— start of EXTRACT —

He’d put these books in front of me and say, “You’re going to learn  to play your scales in all 12 keys, 2 ½ octaves.” I’m in 8th grade, so I had this notion that there was more to learn than just being in school bands and etude books.

Then at Interlocken I realized that I had a lot to learn about playing the instrument, developing technique, sound and air.

This all put me on a path that led me away from learning jazz out of transcription books and just studying the saxophone from a classical/conservatory kind of thing for about 6 years.

That was a formal training, but all along, while I was studying under Hemke at Interlocken, he told me “I know what you want to do musically, and it’s different than this. But, there are things that you can learn from melodic interpretation and playing the instrument well so that you can play anything that you want to. Things like articulation, and how to emulate characteristics of different instruments, like a voice or string instrument, and how to use them to interpret a melody.

— end of EXTRACT —

- **WORK TO BE COMPLETED**: Copy from the saxophone story, starting at the words "Then at Interlocken" and ending after the words "about 6 years.". The data after this text isn't needed.

— start of DATA EXCERPT —

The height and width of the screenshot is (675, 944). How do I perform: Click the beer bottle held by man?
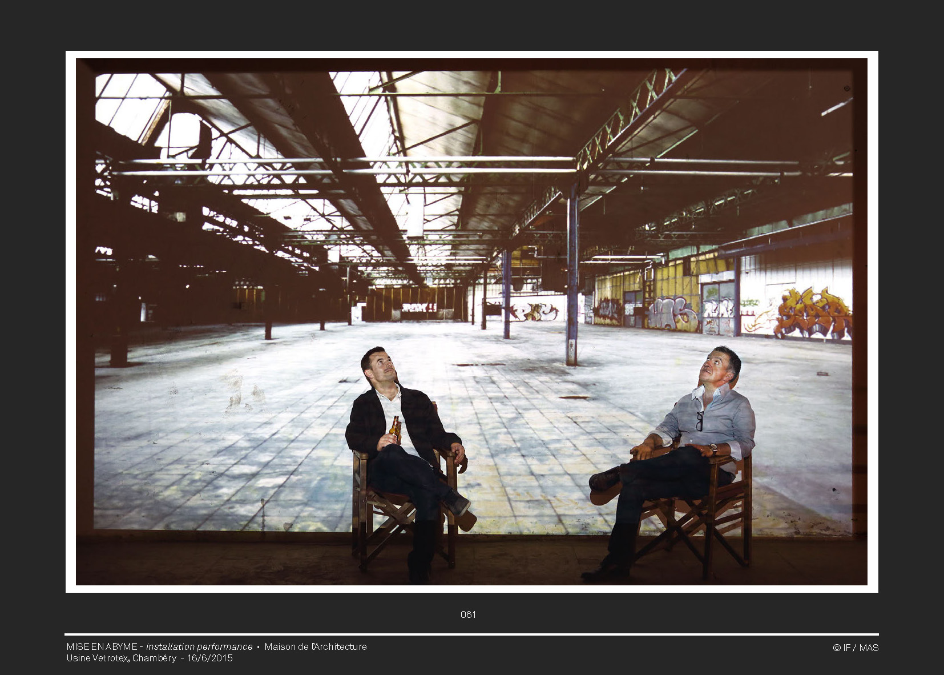394,429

— end of DATA EXCERPT —

- **OUTPUT FOR THIS EXERCISE**:
Then at Interlocken I realized that I had a lot to learn about playing the instrument, developing technique, sound and air.

This all put me on a path that led me away from learning jazz out of transcription books and just studying the saxophone from a classical/conservatory kind of thing for about 6 years.